=== Begin Enclosure ===

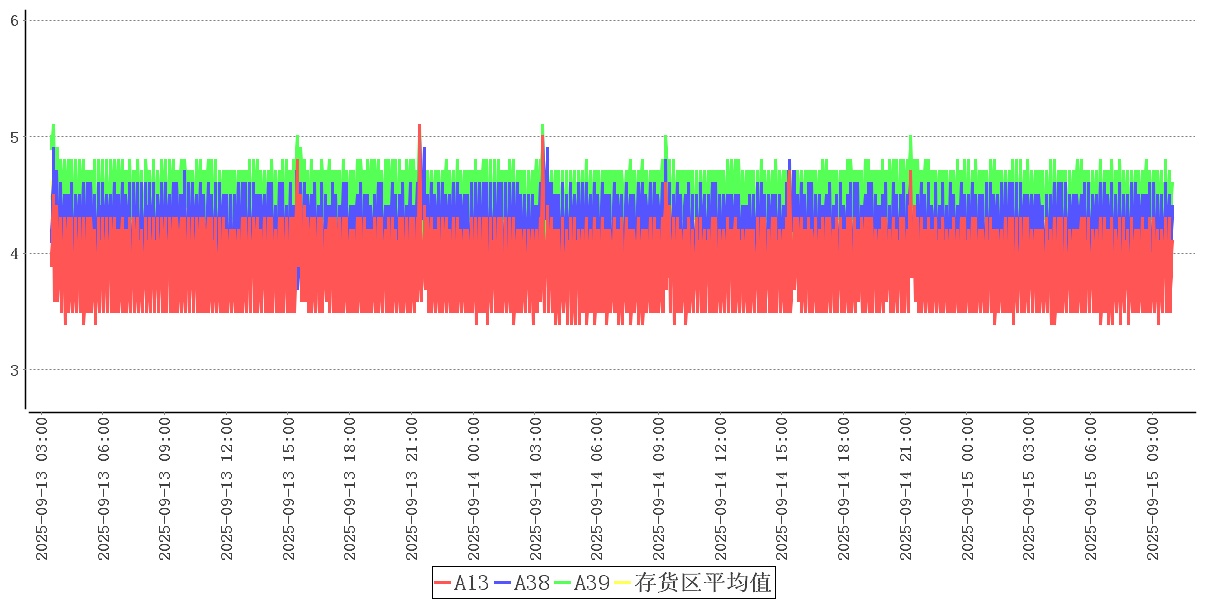The height and width of the screenshot is (600, 1207).
Task: Click the yellow 存货区平均值 legend line marker
Action: click(622, 583)
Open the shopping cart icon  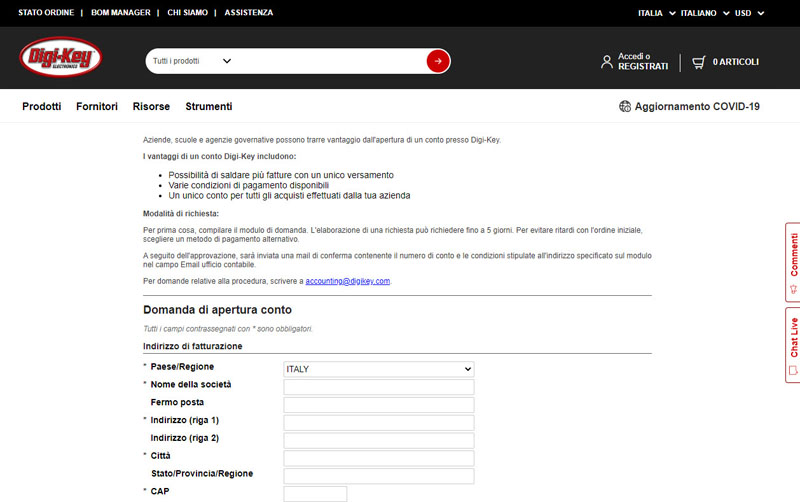699,62
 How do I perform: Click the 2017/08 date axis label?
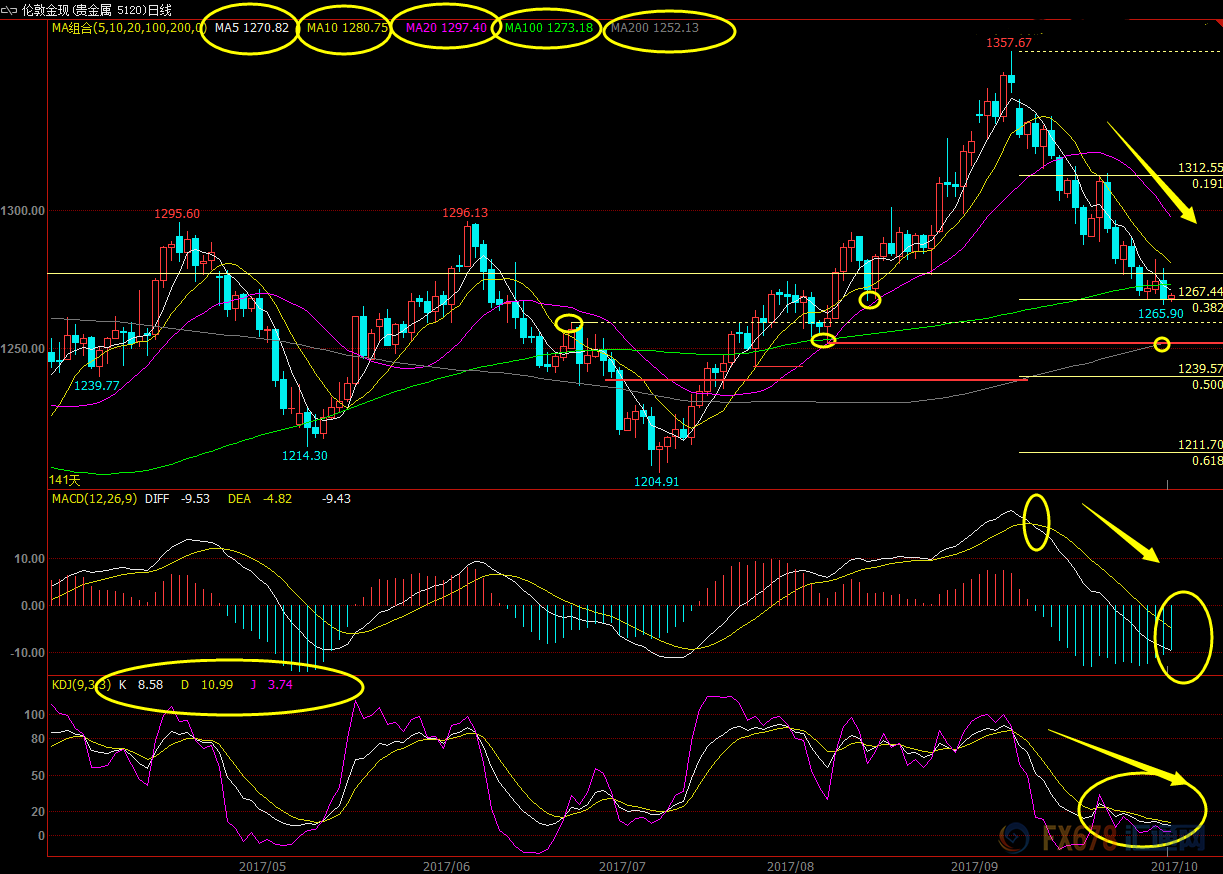click(791, 865)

=== End Enclosure ===

§ **ACTIVITY**:
With every picture left out, print exactly the lines from the one containing "How do I perform: Click" through the final line of the material above.

§ **EXERCISE RESULT**:
 How do I perform: Click the 2017/08 date axis label?
click(791, 865)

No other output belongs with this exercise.